Read me: DOI: 10.1109/RePa.2015.7407735. Website.
Abstract: Equality is an important aspect in todays diverse communities, which plays a significant role in communities social sustainability. This paper looks into modeling equality as a social sustainability dimension using a generic model of sustainability. Patterns of equality requirements are identified in this generic model. This model and respective patterns are then used in software requirements elicitation of a case study.
Bibtex (copy):Annotation
By Nils van den Honert.
Social sustainability is key proponent of wellbeing created by software. However, creating the requirements for building social sustainability into software is not an easy task. Using equality as the main socials sustainability aspect, a process of requirements elicitation is shown. Equality is here defined as the right for all participants in society to access (public) resources with discrimination of any kind. Value sensitive designs exist, but are mostly unused in everyday software development. The authors generate an initial equality value pattern, based on the generice sustainability model with its 5 domains (economical, social, individual, technical and environmental).
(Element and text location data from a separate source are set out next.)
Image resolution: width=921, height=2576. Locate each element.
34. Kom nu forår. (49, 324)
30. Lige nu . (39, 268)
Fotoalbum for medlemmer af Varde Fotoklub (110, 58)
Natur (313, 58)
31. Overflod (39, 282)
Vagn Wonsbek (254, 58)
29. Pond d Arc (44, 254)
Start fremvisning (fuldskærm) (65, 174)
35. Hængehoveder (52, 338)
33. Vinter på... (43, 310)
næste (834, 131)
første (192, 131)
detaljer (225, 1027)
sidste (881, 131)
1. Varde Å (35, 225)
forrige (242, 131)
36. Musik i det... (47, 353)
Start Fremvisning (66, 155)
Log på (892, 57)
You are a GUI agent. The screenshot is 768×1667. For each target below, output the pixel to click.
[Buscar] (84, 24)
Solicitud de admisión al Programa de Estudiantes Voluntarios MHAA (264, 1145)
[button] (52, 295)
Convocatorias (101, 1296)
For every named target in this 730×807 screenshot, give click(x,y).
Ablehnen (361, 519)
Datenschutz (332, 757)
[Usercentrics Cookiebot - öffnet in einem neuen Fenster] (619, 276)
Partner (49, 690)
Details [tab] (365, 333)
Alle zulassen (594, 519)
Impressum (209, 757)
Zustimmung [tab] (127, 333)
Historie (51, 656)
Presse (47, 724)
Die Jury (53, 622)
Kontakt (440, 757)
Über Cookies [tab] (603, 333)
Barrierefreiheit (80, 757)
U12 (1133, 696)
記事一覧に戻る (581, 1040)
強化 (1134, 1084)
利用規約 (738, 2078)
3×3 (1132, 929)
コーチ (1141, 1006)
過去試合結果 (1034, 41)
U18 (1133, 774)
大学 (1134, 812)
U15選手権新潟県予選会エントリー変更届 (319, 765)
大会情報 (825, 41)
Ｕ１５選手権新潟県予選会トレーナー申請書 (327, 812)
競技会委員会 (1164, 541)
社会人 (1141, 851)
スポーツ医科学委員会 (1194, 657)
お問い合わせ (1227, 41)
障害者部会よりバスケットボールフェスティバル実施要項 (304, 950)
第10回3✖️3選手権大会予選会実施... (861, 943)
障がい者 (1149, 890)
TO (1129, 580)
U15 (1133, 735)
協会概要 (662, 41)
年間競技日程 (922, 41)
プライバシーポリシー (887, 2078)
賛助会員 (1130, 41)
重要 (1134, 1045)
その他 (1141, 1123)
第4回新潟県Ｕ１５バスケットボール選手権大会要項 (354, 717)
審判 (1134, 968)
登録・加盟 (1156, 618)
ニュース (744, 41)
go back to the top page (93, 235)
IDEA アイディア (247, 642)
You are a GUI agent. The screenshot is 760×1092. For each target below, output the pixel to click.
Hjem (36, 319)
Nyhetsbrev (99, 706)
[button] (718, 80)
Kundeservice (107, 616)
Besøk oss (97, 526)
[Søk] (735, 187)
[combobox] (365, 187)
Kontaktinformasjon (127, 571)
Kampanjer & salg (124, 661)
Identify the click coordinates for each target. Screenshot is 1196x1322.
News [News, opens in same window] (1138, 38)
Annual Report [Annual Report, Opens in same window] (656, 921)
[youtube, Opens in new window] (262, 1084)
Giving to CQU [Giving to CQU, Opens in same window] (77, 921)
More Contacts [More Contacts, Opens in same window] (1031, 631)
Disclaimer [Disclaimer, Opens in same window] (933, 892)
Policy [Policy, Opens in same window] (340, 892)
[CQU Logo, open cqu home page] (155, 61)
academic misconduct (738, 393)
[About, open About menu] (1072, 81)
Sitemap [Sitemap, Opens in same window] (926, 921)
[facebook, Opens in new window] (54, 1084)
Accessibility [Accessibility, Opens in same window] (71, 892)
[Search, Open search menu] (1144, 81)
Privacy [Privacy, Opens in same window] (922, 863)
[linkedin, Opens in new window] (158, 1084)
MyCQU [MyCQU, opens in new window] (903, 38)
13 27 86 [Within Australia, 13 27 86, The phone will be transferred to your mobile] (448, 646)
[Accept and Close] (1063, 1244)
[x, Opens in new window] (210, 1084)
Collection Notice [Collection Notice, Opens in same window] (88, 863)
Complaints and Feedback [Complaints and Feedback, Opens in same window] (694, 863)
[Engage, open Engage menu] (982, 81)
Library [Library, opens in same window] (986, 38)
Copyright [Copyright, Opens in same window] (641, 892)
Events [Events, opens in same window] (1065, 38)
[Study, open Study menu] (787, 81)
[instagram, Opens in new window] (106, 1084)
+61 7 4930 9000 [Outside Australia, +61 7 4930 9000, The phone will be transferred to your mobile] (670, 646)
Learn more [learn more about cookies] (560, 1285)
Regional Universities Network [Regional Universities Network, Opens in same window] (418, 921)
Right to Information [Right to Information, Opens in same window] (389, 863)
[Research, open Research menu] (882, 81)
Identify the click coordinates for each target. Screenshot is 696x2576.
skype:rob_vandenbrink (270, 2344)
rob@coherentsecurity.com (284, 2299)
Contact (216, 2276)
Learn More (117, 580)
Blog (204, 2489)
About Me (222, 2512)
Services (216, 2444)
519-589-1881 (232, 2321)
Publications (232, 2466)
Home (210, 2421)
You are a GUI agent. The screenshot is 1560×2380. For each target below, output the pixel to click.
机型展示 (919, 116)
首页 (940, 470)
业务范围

They showcase the Goal, its Dimension and associated values, and the regulations and activities that have an impact on theses values. These activities can be measured through an indicator, which allows us to quantify our goal and identify system stakeholders. After this, we can focus on these stakeholders and discover ways to satisfy the values that we have chosen to focus on. By taking a bigger stakeholder group and differentiating over this group, we can find unique groups of users that have special wishes and accomodate to this in the scope of our bigger goal. This can lead to both functional and non-functional requirements. In a case study, they observe Health Watcher, which displayed this way of requirement elicitation. Here, they observe that different value patterns can lead to different requirements, which can be either abstract or detailed and either functional or non-functional. It seems to be the case that more abstract values lead to more abstract requirements, but this needs to be confirmed with more case studies.